India faces headwinds at WTO over food security, farm, trade demands

Geneva: Top officials from India’s commerce ministry lobbied hard last week to ensure tangible outcomes in agriculture and services at the World Trade Organization (WTO) ministerial meeting in Buenos Aires later this year, several trade envoys familiar with the closed-door meetings said.

India, however, encountered strong headwinds from major industrialized and some developing countries for its demands to find a permanent solution for its public stockholding programmes for food security, special safeguard mechanism for millions of farmers from unforeseen surges in agricultural imports, and an agreement for removing bottlenecks for facilitating trade in services, the envoys said.

During several meetings with important delegations and the WTO director general Roberto Azevedo, India’s chief trade negotiator Anup Wadhawan, WTO ambassador Anjali Prasad and new trade-envoy designate J.S. Deepak, made a strong pitch to secure credible outcomes on the three issues.

India underscored the need for a watertight covered agreement on the stockholding programmes of all G33 countries through an amendment to be incorporated into the WTO’s agreement on agriculture.

The G33 coalition of developing countries led by Indonesia, in which India plays a leading role, had offered—first in July 2014 and then in December 2015—several options to arrive at a permanent solution, including a new paragraph to cover market price support programmes for food security in the so-called green box of the WTO’s agreement on agriculture that are exempt from any subsidy reduction commitments. The G33 had also suggested modifying rules to address the historical inequities in the existing WTO’s agreement on agriculture. The developing country coalition had also proposed price and volume triggers to using special safeguard mechanism to curb unforeseen imports of farm products. But the two proposals faced vehement opposition from the US, the European Union, Canada, Australia, Pakistan, Thailand, Brazil, and Paraguay, among others, on grounds that they will not allow green box treatment for public stockholding programmes for food security.

On Friday, at a meeting of 27 trade envoys convened by the WTO director general on public stockholding programmes for food security, Canada, Pakistan, Paraguay, the EU, and Norway, among others, reiterated their objections.

Canada, for example, suggested that the G33 options for the permanent solution for public stockholding programmes for food security based on including market price support programmes in the green box amount to a carte blanche—implying unrestricted power to act on one’s own discretion, according to people present at the meeting.

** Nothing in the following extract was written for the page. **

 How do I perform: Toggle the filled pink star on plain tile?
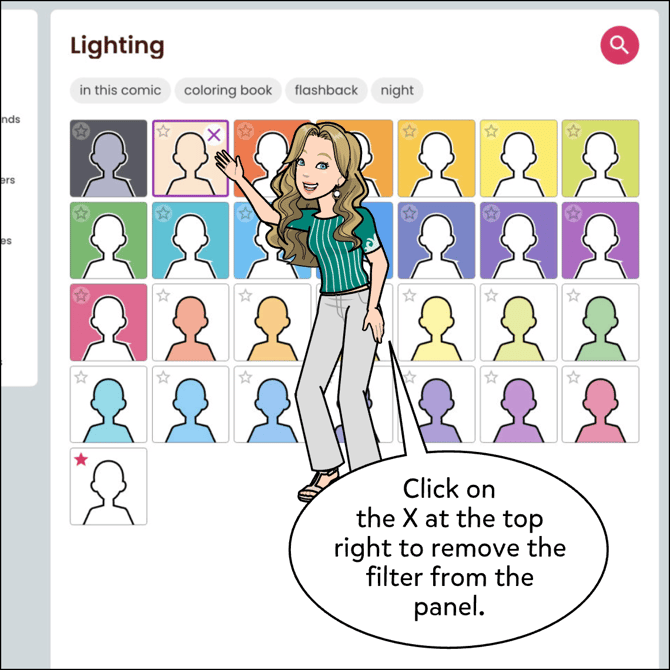tap(81, 459)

Pakistan opposed the G33 demands on grounds they would lead to unsustainable production. The EU said a carte blanche approach for public stockholding programmes would not work, suggesting that the permanent solution must be based on the existing interim solution that was agreed at the Bali meeting.

The US said it doesn’t have the political guidance to comment yet but cautioned any solution for public stockholding programmes that takes things backwards will not be helpful, according to a trade envoy from South America who asked not to be quoted.

In response, Indonesia’s trade envoy Sondang Anggraini said, “The existing provisions on public stockholding purpose under current WTO rules will not be able to address the real need of developing countries to effectively support their low-income or resource-poor farmers, nor to fight hunger and rural poverty.”

“The (existing) WTO pact on agriculture doesn’t give adequate policy space for developing countries,” she said.

As regards India’s latest proposal on trade facilitation for services, the Indian team faced sharp questions and sceptical views during two separate meetings on Tuesday and Thursday.

During the regular WTO Council for Trade in Services meeting on Thursday, India enumerated the central features of its draft legal text on areas outside the domestic regulation disciplines such as cross-border services in Mode 1, consumption abroad in Mode 2, and several issues concerning improvements in the movement of natural persons in Mode 4.

India’s draft legal text includes a range of issues such as transparency-related provisions, administration of measures such as single window clearance, fees and charges, administration of economic needs tests, cross-border insurance coverage for promoting medical tourism in Mode 2, and provisions facilitating movement of natural persons (grant of temporary entry, multiple entry and social security contributions) in Mode 4.

New Delhi’s Trade Facilitation for Services draft text drew sharp responses in the form of questions, even from India’s traditional supporters from Africa. They sought to know how India could come up with a proposal for negotiating a stand-alone agreement on Trade Facilitation for Services without any mandate at this juncture, according to participants at the two meeting.

At a time when India is opposing attempts by major industrialized and some developing countries to launch negotiations in electronic-commerce without a mandate, it was not proper for New Delhi to demand negotiations on Trade Facilitation for Services, said a developing country trade envoy, who asked not to be quoted.

The Indian proposal was also challenged by major industrialized countries on grounds that it would impose commitments in areas such as data flow of information, portability of insurance in Mode 2, and social security payments and economic needs tests in Mode 4 among other issues. Canada, the EU, and several others drew red lines on issues concerning immigration, free data flow of information, portability of insurance for medical tourism, and social security payments among others.

The Indian Trade Facilitation for Services proposal faced “difficult and sharply different questions from different members,” the envoy said.